10th Governor of Bank Indonesia
- In office March 1993 – February 1998
- President: Suharto
- Preceded by: Adrianus Mooy
- Succeeded by: Syahril Sabirin

Personal details
- Born: Joseph Soedradjad Djiwandono 7 August 1938 (age 87) Djokjakarta, Dutch East Indies
- Party: Gerindra (since 2015)
- Other political affiliations: Golkar (1993–1998) Independent (1998–2015)
- Spouse: Bianti Djojohadikusumo ​ ​(m. 1971)​
- Children: Thomas; Budi;
- Parent: Thomas Djiwandono (father);
- Relatives: Sudjati Djiwandono (older brother); Sumitro Djojohadikusumo (father-in-law); Prabowo Subianto (brother-in-law); Hashim Djojohadikusumo (brother-in-law);
- Education: Gadjah Mada University; University of Wisconsin–Madison (MSc, MA); Boston University (PhD);
- Occupation: Economist; businessman;

= J. Soedradjad Djiwandono =

Indonesian economist

Joseph Soedradjad Djiwandono (EYD: Sudrajad Jiwandono, also written Sudrajad Djiwandono, Soedradjat Djiwandono and Sudrajat Djiwandono; born 7 August 1938) is an Indonesian economist who was the Governor of Bank Indonesia, the nation's central bank, from 1993 until his sudden dismissal in 1998.

Djiwandono received his bachelor's degree in economics from Gadjah Mada University in 1963 and went on to receive a Ph.D. from Boston University in 1980. Prior to accepting the position as Governor of Bank Indonesia in 1993, Djiwandono had expressed his concern about the high number of bad debts in the banking sector to President Suharto.

==Career==

Soedradjad Djiwandono held a wide range of economic positions, both outside of and within government, before becoming Governor of Bank Indonesia in 1993. His main positions included the following:

- Professor at the S. Rajaratnam School of International Studies, a Graduate School of Nanyang Technological University, Singapore
- Researcher, Institute of Economics and Social Research, Indonesian Institute of Sciences (LIPI)

• _Extracted records_:
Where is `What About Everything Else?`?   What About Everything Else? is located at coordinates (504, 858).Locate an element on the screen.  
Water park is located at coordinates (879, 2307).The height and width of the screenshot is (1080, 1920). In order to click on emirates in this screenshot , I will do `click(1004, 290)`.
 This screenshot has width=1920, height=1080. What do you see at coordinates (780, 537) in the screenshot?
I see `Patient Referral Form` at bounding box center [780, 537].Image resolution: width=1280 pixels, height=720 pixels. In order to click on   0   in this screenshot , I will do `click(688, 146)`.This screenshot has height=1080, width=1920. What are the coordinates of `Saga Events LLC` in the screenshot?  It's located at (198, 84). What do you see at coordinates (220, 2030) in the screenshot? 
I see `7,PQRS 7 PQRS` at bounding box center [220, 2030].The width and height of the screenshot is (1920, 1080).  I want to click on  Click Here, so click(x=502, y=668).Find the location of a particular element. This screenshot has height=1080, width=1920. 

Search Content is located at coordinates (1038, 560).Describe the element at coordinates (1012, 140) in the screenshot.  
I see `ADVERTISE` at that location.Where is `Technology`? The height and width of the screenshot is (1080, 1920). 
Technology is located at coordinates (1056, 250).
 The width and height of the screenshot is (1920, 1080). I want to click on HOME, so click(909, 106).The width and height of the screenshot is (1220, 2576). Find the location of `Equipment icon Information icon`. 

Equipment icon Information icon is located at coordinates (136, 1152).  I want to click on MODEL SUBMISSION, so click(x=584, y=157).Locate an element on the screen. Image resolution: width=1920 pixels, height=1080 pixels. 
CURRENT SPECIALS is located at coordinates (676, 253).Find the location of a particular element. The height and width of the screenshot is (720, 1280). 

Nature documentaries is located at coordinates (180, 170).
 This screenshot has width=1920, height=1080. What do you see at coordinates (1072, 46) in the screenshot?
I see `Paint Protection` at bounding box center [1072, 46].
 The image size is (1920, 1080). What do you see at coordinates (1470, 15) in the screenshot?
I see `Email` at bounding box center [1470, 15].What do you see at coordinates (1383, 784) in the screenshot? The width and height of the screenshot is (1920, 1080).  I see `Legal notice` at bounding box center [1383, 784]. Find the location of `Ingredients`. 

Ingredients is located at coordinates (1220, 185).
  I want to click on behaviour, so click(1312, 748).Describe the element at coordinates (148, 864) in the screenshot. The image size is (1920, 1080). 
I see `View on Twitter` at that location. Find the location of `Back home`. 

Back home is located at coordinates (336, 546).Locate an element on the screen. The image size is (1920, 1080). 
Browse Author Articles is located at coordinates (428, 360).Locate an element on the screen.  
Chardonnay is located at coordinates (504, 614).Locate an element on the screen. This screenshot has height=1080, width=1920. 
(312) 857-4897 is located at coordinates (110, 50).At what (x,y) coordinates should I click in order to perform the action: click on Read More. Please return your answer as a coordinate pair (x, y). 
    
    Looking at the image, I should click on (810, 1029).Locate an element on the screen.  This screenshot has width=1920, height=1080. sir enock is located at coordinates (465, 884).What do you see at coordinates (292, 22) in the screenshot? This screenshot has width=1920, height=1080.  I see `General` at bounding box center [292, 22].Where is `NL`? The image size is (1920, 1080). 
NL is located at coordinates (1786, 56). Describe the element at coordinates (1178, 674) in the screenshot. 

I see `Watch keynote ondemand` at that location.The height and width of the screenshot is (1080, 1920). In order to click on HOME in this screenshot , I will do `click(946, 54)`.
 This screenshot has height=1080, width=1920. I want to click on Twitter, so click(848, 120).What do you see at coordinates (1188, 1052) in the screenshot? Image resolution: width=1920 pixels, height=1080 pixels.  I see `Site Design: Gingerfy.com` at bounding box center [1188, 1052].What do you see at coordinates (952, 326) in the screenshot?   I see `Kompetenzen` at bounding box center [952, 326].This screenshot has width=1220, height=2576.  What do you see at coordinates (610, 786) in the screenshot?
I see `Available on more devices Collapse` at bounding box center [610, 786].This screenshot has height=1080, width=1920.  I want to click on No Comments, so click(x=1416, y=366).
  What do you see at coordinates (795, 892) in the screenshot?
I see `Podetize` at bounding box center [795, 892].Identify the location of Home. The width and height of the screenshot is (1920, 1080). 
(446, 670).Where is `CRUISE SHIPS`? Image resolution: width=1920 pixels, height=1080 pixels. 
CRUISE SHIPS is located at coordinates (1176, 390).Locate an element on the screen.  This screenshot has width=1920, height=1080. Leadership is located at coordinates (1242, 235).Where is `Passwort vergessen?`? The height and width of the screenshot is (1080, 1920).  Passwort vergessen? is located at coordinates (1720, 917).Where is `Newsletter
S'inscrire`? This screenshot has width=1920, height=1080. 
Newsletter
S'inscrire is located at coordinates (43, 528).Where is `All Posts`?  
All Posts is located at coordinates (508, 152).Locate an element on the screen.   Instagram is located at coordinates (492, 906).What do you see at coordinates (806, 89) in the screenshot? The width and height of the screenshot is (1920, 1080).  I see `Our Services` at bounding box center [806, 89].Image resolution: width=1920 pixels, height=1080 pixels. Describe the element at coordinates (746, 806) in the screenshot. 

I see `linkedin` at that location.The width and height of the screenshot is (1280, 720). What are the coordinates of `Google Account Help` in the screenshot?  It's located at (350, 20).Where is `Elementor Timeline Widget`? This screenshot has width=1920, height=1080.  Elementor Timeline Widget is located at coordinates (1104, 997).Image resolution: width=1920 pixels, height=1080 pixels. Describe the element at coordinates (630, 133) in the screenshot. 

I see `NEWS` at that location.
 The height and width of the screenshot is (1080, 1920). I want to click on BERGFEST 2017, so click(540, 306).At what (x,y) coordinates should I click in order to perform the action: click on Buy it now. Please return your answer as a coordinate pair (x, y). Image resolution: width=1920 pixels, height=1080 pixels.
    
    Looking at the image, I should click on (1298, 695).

• _Exercise requirements_:
In the Djiwandono biography, in what year did he get his Ph.D. from Boston University?

• _Exercise answer_:
1980